Попытка превратить незнание в связность истории — то, что ставит меня в положение Эдит. Знать как, почему, в каких условиях — значит разделять бремя этого знания. «Нет ничего хуже для работы горя, чем сумбур или сомнение»: ведь невозможно засыпать землей своего мертвого, если не знать, как он им стал.

What Remains of Edith Finch (если мне не кажется) о том, что пока ты не узнаешь все эти «какгдепочему», пока не переберешь вещи ушедших, никогда не сможешь стать свободным от прошлого. Человек вымывается, как песок. Предмет остается твердеть. Ведь их, мертвых, вещи — это all that remains.

Помнить мертвых или выдумывать их?

Естественно, я боюсь. Боюсь, что и я, и Эдит превращаем не принадлежащую нам память в воображение.

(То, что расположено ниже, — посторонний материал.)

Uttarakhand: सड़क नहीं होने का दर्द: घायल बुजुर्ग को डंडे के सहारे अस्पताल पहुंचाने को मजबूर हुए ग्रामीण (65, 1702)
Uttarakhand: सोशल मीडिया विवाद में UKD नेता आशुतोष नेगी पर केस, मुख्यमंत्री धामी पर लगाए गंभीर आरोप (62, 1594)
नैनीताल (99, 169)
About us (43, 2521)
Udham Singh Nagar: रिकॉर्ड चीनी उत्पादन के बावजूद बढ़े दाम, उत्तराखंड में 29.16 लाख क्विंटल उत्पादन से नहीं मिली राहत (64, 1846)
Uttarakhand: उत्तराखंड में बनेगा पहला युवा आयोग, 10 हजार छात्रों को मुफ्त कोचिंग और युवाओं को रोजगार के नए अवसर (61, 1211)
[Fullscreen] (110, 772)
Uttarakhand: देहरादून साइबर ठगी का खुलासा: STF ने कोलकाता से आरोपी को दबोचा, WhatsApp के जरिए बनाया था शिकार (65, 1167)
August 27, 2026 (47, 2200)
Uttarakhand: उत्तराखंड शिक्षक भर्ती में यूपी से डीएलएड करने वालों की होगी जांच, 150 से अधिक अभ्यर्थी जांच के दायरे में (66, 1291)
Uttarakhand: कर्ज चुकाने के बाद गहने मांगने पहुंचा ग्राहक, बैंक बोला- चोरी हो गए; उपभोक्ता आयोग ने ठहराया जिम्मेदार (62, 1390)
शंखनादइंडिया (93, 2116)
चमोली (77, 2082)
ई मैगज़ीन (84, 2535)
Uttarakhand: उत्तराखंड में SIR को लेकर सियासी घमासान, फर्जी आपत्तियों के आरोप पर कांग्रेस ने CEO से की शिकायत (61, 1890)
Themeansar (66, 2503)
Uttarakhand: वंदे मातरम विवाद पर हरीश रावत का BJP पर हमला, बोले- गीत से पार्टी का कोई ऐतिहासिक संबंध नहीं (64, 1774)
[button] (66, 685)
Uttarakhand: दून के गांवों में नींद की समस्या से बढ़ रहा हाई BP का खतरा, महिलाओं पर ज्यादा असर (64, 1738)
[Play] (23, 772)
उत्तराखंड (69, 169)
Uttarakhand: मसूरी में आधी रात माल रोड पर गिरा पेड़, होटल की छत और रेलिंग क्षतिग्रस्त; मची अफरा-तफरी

Повторюсь, я почти ничего не знал о брате, все, до чего мне удавалось дотянуться, было материным, дядиным или чьим-то еще воспоминанием о нем. Эдит помнит только трех родственников, о жизни и смерти остальных она узнает из оставленных меморабилий, как бы живо представляя, визуализируя их смерть в игровом режиме.

Мертвые — самые бесправные существа: податливы и мягки, как глина. С их тенями и прахом можно делать что угодно. Их образы, память о них может искажаться от рассказчика к рассказчику — смотря кто говорит. Мертвый как бы становится множественным, если ему повезло запомниться большему кругу.

What Remains of Edith Finch показывает, что единственный способ обрести недоступную память — это ее вообразить. Но я так и не понял, имею ли я на это право, имеет ли это право Эдит.

В Лондоне, в двухэтажном магазине комиксов посреди входа стоял стенд с игрушечной железнодорожной дорогой. В вагончиках сидели Дэдпул, Танос, несколько Человеков-пауков и прочая. Наверное, это тот самый прустовский эффект мадленки — я вспомнил, как в детстве Р. помогал мне собирать тогда еще допотопную, из пластика сделанную железную дорогу. Много позже я сказал об этом матери. Мне никогда не покупали железной дороги — и это все, что я знаю о памяти.

Есть ли право выдумывать своих мертвых у меня, есть ли оно у Эдит?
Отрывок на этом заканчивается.